» **Directions for this task**: Each line of the records below needs repeating exactly. Skip the pictures.
Content starts
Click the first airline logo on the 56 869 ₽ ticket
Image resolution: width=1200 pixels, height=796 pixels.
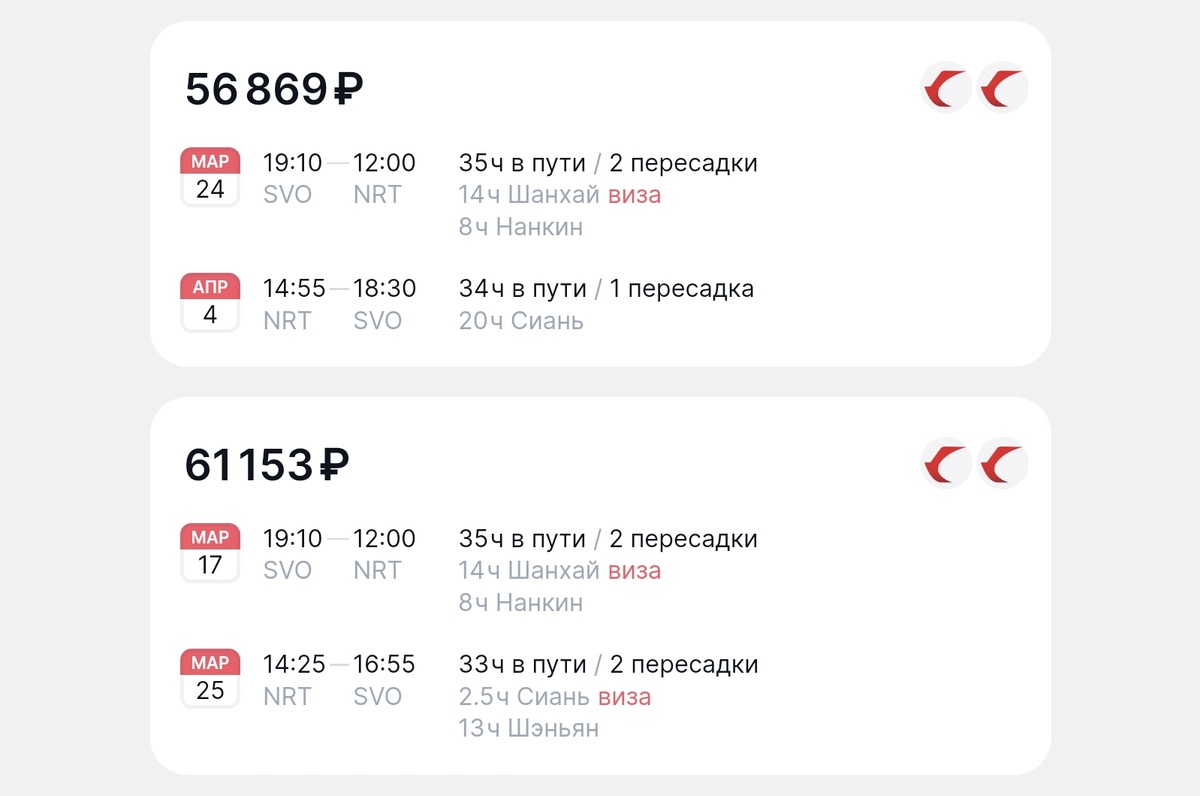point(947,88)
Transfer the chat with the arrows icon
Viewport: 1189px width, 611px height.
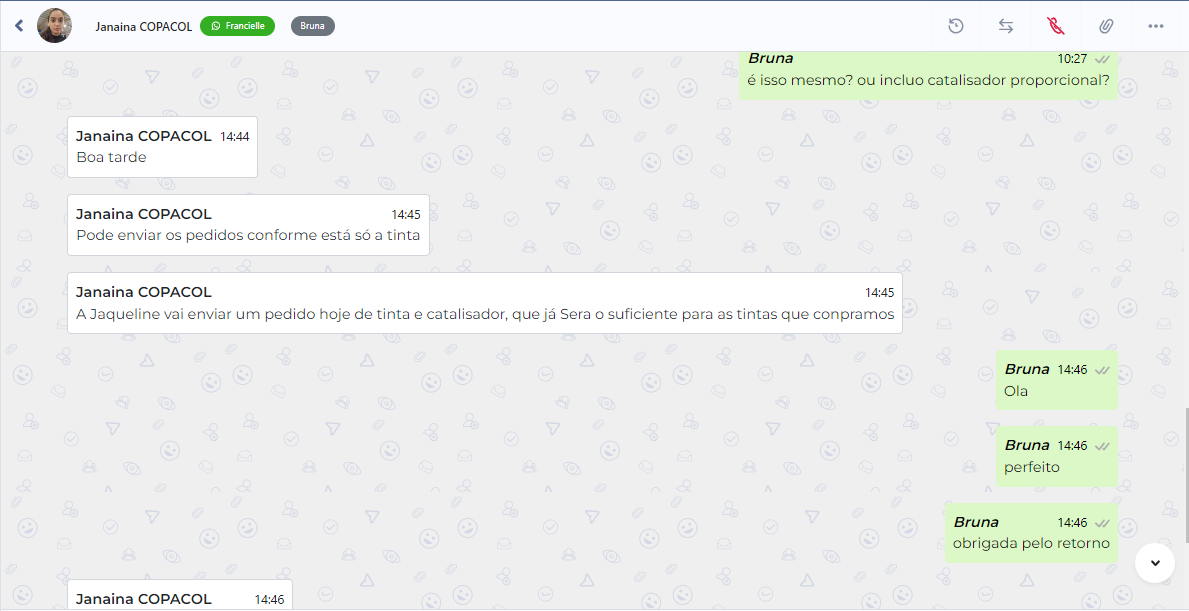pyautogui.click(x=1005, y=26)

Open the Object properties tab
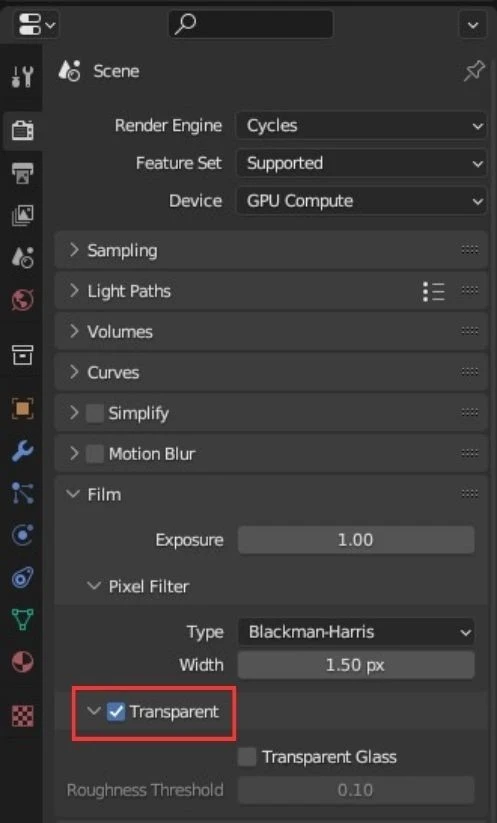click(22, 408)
Content ends
» **Reply**:
Click the first airline logo on the 56 869 ₽ ticket
Image resolution: width=1200 pixels, height=796 pixels.
point(947,88)
Transfer the chat with the arrows icon
Viewport: 1189px width, 611px height.
pyautogui.click(x=1005, y=26)

Open the Object properties tab
click(22, 408)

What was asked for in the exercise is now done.